§ Tareas del ejercicio:
1) Reproduce el pasaje del texto sobre el filme que va entre "La fotografía de" y "el horror puro.", ambos incluidos.
2) Nombra a todas las personas que aparecen mencionadas en el texto sobre el filme.
3) Responde a estas preguntas a partir del texto sobre el filme:
(a) ¿Qué tonos dominan la paleta de la fotografía?
(b) ¿En qué tipo de cine tienen experiencia los responsables del diseño de vestuario?
(c) ¿Qué objetos se citan como ejemplos del atrezo?

§ Bloque de texto:
La fotografía de David J. Thompson es una de las grandes virtudes del filme. Alejada del efectismo de otras producciones bélicas, la cámara opta por planos cerrados, movimientos nerviosos, uso intenso del desenfoque y una paleta dominada por los tonos tierra, ocres y verdes apagados. Las luces naturales refuerzan la sensación de encierro, de claustrofobia emocional, y las secuencias nocturnas están rodadas con una tensión que roza el horror puro.
El diseño de vestuario, firmado por Neil Murphy y David Crossman —ambos con experiencia en cine histórico y militar—, destaca por su precisión documental: cada uniforme, cada insignia, cada prenda está cargada de significado. El atrezo se reduce al mínimo, pero está colocado con una intención milimétrica, con objetos que cuentan historias por sí solos: fotos familiares, cascos llenos de abolladuras, botiquines improvisados. Nada está ahí porque sí.

§ Datos para analizar:
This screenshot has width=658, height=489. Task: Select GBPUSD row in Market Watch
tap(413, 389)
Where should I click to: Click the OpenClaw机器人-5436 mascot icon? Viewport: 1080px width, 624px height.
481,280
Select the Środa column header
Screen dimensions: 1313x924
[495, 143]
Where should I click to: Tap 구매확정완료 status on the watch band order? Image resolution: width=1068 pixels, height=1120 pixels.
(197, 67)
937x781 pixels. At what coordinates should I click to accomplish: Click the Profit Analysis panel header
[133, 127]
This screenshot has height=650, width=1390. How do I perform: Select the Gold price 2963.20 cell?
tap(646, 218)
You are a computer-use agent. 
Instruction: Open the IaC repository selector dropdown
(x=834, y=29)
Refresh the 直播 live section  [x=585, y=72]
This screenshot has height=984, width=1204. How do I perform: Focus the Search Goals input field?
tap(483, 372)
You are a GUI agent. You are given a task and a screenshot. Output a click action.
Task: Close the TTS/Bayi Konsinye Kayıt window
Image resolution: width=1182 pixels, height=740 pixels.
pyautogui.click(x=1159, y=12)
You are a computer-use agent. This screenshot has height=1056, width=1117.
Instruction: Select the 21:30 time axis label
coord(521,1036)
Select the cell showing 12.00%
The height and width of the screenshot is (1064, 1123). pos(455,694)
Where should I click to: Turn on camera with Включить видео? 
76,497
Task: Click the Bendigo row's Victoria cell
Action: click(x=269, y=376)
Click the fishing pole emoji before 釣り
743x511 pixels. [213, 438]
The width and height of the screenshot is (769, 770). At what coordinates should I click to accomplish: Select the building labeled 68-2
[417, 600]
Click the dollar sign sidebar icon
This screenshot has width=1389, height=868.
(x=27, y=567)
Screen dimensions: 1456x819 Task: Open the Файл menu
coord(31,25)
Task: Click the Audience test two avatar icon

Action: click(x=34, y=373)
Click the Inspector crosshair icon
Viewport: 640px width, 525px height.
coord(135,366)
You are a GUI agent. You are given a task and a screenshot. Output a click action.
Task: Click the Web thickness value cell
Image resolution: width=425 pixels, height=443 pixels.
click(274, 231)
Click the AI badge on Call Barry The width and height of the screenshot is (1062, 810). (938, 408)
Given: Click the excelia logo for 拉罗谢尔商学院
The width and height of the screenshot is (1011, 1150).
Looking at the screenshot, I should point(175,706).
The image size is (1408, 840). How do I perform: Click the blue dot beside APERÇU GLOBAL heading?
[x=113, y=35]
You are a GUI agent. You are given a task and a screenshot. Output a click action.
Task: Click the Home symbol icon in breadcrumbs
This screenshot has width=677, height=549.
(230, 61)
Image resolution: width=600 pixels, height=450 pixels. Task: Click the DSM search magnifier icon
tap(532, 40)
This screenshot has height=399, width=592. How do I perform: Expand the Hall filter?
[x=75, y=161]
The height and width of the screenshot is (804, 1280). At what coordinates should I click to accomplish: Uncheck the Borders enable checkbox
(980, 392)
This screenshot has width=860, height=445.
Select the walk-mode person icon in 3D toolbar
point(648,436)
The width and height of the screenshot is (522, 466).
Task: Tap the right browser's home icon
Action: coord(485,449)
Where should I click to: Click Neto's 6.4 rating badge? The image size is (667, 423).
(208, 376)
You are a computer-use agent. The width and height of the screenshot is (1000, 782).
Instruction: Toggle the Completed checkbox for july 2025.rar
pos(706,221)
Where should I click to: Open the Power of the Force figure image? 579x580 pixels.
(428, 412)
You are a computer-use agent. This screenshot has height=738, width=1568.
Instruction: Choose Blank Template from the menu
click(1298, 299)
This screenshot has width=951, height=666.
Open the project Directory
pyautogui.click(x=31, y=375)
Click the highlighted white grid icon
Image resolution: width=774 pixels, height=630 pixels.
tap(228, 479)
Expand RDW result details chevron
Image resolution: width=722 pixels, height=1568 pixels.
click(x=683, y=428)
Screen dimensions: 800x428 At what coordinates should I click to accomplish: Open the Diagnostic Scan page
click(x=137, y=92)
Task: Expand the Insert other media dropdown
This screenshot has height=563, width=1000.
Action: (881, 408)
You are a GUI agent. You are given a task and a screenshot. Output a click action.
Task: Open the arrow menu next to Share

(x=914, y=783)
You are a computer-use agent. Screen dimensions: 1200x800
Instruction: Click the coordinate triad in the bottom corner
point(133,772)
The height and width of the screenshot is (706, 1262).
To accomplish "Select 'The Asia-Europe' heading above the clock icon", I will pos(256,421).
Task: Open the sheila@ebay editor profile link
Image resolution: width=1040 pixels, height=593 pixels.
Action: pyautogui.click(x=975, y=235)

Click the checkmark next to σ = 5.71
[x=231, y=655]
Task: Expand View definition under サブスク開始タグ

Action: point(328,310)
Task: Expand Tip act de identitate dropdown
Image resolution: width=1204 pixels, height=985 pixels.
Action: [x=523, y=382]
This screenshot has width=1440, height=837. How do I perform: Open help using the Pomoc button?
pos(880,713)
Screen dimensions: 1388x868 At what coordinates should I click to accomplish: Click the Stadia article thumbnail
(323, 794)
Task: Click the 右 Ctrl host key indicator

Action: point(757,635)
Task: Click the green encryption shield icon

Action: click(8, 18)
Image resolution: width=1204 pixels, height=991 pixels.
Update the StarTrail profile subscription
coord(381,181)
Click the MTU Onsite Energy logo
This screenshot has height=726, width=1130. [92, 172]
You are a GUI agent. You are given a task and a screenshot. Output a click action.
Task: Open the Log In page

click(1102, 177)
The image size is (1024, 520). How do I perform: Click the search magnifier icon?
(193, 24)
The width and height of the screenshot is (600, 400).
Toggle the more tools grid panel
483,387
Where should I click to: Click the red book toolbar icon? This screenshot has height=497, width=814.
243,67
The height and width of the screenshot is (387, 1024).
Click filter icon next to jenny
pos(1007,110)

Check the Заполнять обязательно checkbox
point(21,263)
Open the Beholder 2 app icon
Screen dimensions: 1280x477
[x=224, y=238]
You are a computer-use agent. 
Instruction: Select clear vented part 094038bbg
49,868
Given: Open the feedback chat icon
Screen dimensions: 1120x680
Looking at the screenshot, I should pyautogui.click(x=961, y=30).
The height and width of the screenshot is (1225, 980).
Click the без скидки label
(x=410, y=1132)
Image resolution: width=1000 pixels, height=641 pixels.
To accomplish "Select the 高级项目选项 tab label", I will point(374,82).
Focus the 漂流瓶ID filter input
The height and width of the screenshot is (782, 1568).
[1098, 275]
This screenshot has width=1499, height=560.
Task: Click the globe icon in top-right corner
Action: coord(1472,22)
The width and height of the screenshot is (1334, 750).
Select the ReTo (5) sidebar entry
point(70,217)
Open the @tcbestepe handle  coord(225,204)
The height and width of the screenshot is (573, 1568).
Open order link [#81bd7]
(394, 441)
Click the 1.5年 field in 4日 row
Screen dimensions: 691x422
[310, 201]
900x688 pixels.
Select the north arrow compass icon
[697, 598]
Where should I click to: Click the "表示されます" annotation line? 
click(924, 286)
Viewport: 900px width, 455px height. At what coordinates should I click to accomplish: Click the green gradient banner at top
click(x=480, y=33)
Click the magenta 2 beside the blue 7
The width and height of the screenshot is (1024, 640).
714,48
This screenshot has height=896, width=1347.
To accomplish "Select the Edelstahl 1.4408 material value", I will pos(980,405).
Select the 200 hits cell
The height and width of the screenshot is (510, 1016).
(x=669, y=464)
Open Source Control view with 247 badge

§ Respuestas por tarea:
1)
La fotografía de David J. Thompson es una de las grandes virtudes del filme. Alejada del efectismo de otras producciones bélicas, la cámara opta por planos cerrados, movimientos nerviosos, uso intenso del desenfoque y una paleta dominada por los tonos tierra, ocres y verdes apagados. Las luces naturales refuerzan la sensación de encierro, de claustrofobia emocional, y las secuencias nocturnas están rodadas con una tensión que roza el horror puro.

2) David J. Thompson, Neil Murphy y David Crossman.

3)
(a) Los tonos tierra, los ocres y los verdes apagados.
(b) En cine histórico y militar.
(c) Fotos familiares, cascos llenos de abolladuras y botiquines improvisados.